- **TRY IT**:
Every line containing "will" should be identified and copied from the data below.

- **RECORDS FOR THIS TASK**:
________________________
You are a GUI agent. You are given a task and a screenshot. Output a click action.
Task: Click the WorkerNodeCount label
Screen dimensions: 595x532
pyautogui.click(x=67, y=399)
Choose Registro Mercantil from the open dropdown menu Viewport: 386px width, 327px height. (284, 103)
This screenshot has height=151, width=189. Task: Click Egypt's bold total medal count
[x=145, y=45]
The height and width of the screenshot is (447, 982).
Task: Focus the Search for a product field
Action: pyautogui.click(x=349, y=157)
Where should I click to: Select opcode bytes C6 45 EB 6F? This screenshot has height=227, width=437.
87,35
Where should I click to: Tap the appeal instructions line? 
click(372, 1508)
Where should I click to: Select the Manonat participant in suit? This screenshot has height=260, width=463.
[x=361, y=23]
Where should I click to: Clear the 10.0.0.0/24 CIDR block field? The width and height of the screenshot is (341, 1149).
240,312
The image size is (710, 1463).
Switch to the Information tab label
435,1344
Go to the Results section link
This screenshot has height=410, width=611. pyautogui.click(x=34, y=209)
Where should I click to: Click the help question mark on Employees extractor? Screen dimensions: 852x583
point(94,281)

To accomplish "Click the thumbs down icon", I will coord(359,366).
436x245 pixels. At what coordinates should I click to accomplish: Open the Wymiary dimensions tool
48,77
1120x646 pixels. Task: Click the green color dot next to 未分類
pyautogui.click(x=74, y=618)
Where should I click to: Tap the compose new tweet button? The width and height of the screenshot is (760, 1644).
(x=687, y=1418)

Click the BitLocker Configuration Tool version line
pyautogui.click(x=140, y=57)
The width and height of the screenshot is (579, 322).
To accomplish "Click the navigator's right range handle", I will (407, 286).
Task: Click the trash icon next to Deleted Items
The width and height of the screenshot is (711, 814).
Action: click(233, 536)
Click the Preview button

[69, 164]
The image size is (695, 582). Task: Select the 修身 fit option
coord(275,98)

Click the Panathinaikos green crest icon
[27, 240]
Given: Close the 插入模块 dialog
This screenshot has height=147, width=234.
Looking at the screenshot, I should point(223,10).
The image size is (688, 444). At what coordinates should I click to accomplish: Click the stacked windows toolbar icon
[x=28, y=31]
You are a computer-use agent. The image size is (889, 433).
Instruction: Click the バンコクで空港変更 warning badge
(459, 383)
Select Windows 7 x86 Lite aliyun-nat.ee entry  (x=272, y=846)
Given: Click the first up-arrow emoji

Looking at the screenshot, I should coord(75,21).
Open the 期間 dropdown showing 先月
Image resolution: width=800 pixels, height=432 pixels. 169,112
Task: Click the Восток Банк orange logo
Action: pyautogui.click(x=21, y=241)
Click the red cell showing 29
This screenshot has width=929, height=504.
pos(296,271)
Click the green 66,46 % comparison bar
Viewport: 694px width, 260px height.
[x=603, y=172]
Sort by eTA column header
________________________
- **YOUR RESPONSE**:
To accomplish "Click the thumbs down icon", I will coord(359,366).
To accomplish "Click the navigator's right range handle", I will (407, 286).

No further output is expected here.